Given passage —
Using functions to be more efficient – March 28, 2018
Tagged as: [In yesterday’s post I focused on the task of using R to “drive” MS Excel. I deliberately ended the post with a fully functioning (pun intended) but very ugly set of code. Why “ugly”? Well, because the last set of code wound up repeating 4 lines of code 12 times!
### Manual and painful way
## Create a new workbook
wb <- createWorkbook()
# education by each of the other 4 variables
NameofSheet <- "CoverageByEducation"
TheData <- table(OfInterest$EDUCATION,OfInterest$NOTCOV)
addWorksheet(wb = wb, sheetName = NameofSheet)
writeData(wb = wb, sheet = NameofSheet, x = TheData, borders = "n")
NameofSheet <- "MedbillByEducation"
TheData <- table(OfInterest$EDUCATION,OfInterest$MEDBILL)
addWorksheet(wb = wb, sheetName = NameofSheet)
writeData(wb = wb, sheet = NameofSheet, x = TheData, borders = "n")
### many repeating lines removed ###
NameofSheet <- "PNMED12MByAge"
TheData <- table(OfInterest$AGE,OfInterest$PNMED12M)
addWorksheet(wb = wb, sheetName = NameofSheet)
writeData(wb = wb, sheet = NameofSheet, x = TheData, borders = "n")
#
saveWorkbook(wb, "BetterExcelExample.xlsx", overwrite = TRUE) ## save to working directory
Now, to be honest, in a nice modern IDE environment like RStudio
,
cutting, pasting and making small edits 12 times is not all that
difficult. I did do exactly that my first pass through. But as I looked
at it I also knew I could do much better if I used automation. The code
would be easier to read or modify in the future and I’d be much less
likely to make a mistake.

Assigned task A — Reproduce the R functions post word for word, everything from "# education by" down to "TheData <- table(OfInterest$AGE,OfInterest$PNMED12M)".
Assigned task B — Translate this sentence from the R functions post into Spanish: "I did do exactly that my first pass through."
The material that follows comes from another source.

Data section —

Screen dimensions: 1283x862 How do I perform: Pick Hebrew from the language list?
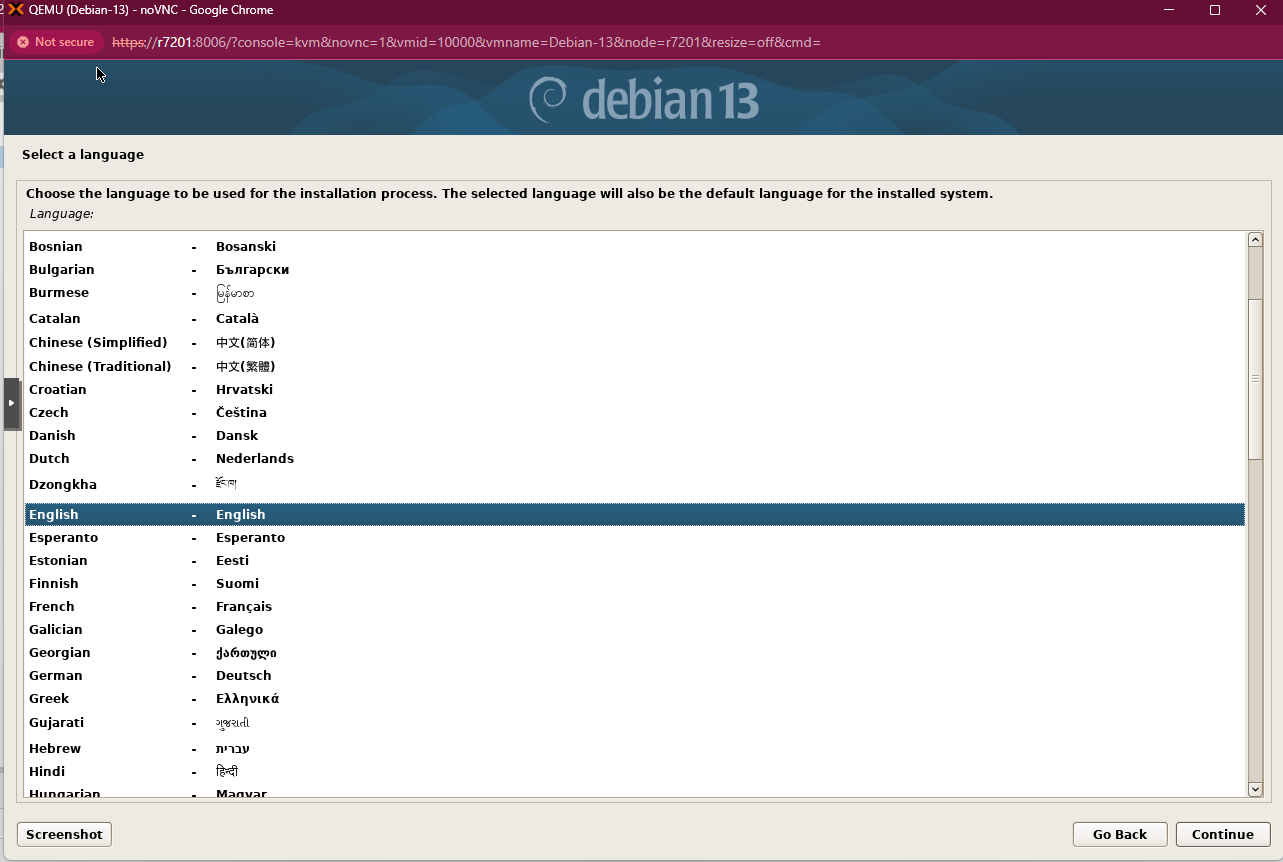(55, 749)
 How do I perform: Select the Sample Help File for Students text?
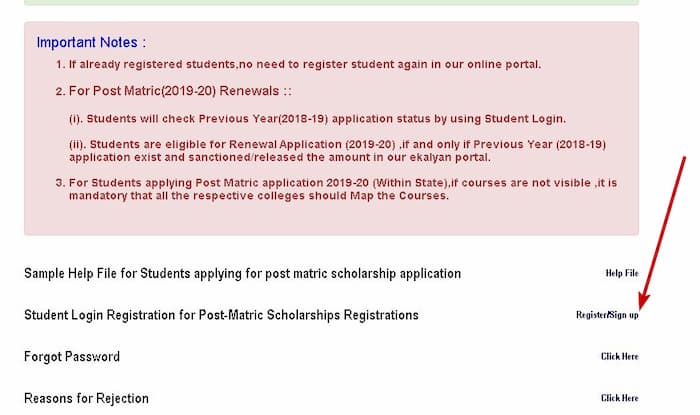click(242, 273)
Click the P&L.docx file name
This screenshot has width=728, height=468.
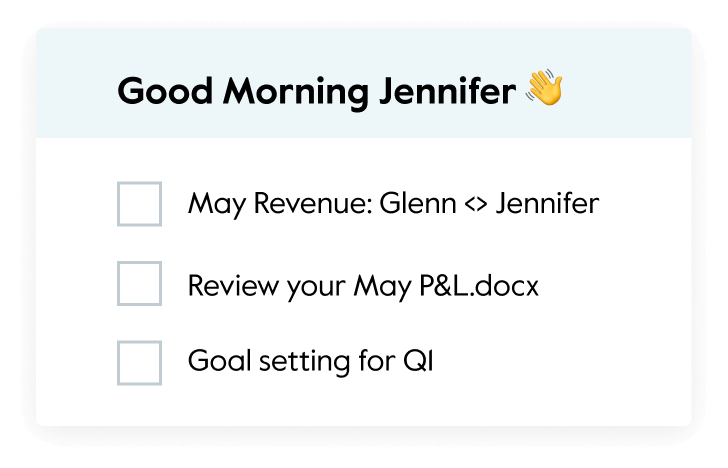479,286
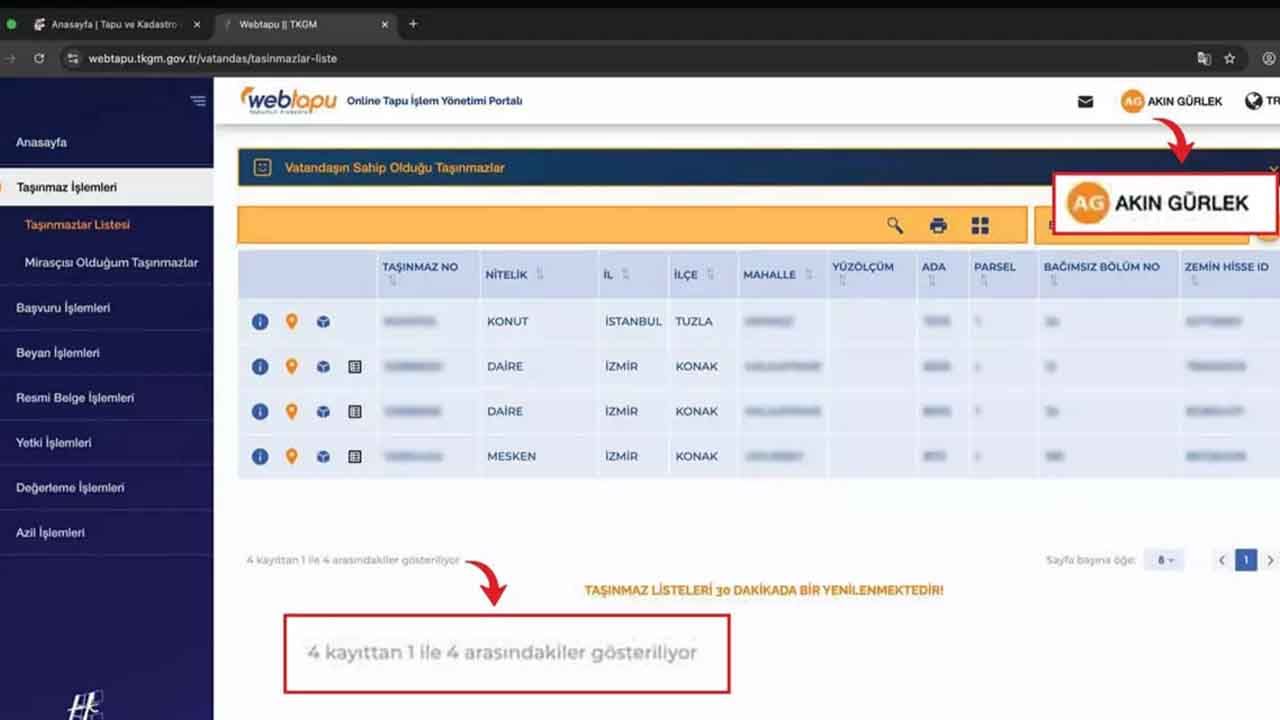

Response area A —
# education by each of the other 4 variables
NameofSheet <- "CoverageByEducation"
TheData <- table(OfInterest$EDUCATION,OfInterest$NOTCOV)
addWorksheet(wb = wb, sheetName = NameofSheet)
writeData(wb = wb, sheet = NameofSheet, x = TheData, borders = "n")
NameofSheet <- "MedbillByEducation"
TheData <- table(OfInterest$EDUCATION,OfInterest$MEDBILL)
addWorksheet(wb = wb, sheetName = NameofSheet)
writeData(wb = wb, sheet = NameofSheet, x = TheData, borders = "n")
### many repeating lines removed ###
NameofSheet <- "PNMED12MByAge"
TheData <- table(OfInterest$AGE,OfInterest$PNMED12M)

Response area B — Hice exactamente eso en mi primera pasada.